Round #3: Sunday, 11 December 2016
Hikaru rebounds… continues domination of Anand
The only decisive game of the round was not the most exciting, but there is a sidenote. It is known that Hikaru Nakamura has difficulties against Magnus Carlsen losing 11/12 decision games against him. However, his win over Viswanathan Anand pushing his score to 8/9. It is interesting that players are psychologically-affected when facing a particular opponent. Mikhail Tal used to lose consistently to Viktor Korchnoi and of course Vladimir Kramnik won 14 games against Judit Polgar without a loss. What is it? Hard to tell. However, Anand’s meltdown was shocking.
Anand played a provocative 8…g5 (which weakened the light squares) had been played many times before at top level. In fact, the game followed the path of Vitiugov-Aronian 2015 until 12.a3. Anand’s 13…Kf8 looked suspect and Nakamura quickly began to work on loosening up the king’s cover. The key moment came when Anand played 22…Rhe8. Theory states that the rook has to stay on h8 in case more defensive measures are needed.
After 23.fxg5 hxg5 Nakamura punched out with 24.e4! While the move does not win, it threatens to blast open the position which would be perilous for black. On 24…Nxe4 25.N5xe4 dxe4 26.Rxe4 white was winning after 26…Rxe4?? Anand had to donate his queen after 27.Nxe4 Qg6 28.Nf6! Qxf6 29.Rxf6 Kxf6 30.Qc3!
— chess24.com (@chess24com) December 11, 2016
In the ensuing position, black tried to coordinate pieces for a fortress, but the weakened kingside would not offer adequate cover. The fleet-footed queen was poised to pick off another piece in the end.
The most hard-fought game today was Aronian-So with the leader of the tournament almost taking a loss. The game featured a line in the English not seen in top level chess since the 70s and 80s. On 1.c4 c5 2.Nf3 Nf6 3.Nc3 d5 4.cxd5 Nxd5 5.e4 Nb4 6.Bc4 the sharpest line was 6…Be6!? 7.Bxe6 Nd3+. However, So played 6…Nd3+ 7.Ke2 Nf4+ 8.Kf1 Nd3 9. Qe2 Nxc1 10.Rxc1. He played this line for this position???
Look at the position. Five developed pieces to a measly pawn on c5? Many gambit players would dream to get this piece play at the cost of a couple of pawns, but Aronian has not sacrificed anything! We have seen a lot of rules broken in this tournament, but this type of recklessness almost cost So a full point.
Aronian went on the offensive with 11.h4! However, he is not going to shove the h-pawn, but after 11…a6 12.e5 Nc6 he essays 13.Rh3!? This move looks aggressive and perhaps like Topalov yesterday he wants to attack the kingside or maybe swing rook over to the queenside. While Aronian was enjoying the warmth of afternoon tea, it was So who had to sweat quite a bit.

------------------------------

**WHAT IS EXPECTED**
According to the chess report, which move by Anand was the key moment of his game against Nakamura? Use only the chess report to answer.

**GIVEN ENTRIES**

------------------------------

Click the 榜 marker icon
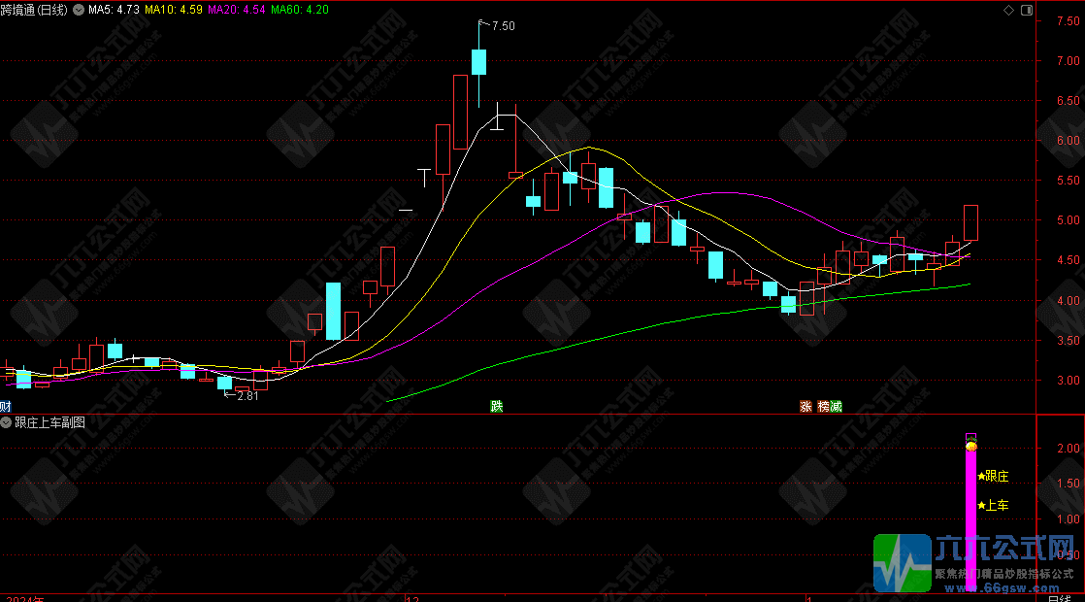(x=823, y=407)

------------------------------

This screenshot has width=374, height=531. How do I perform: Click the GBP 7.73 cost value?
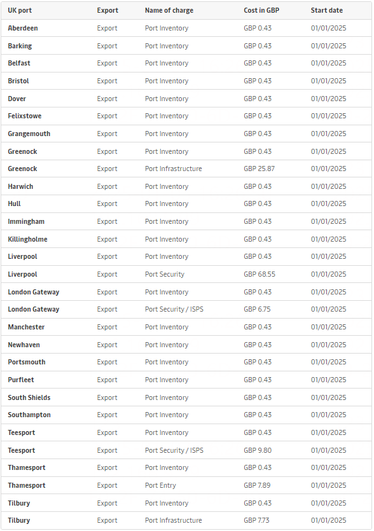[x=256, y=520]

------------------------------

**EXERCISE ANSWER**
22…Rhe8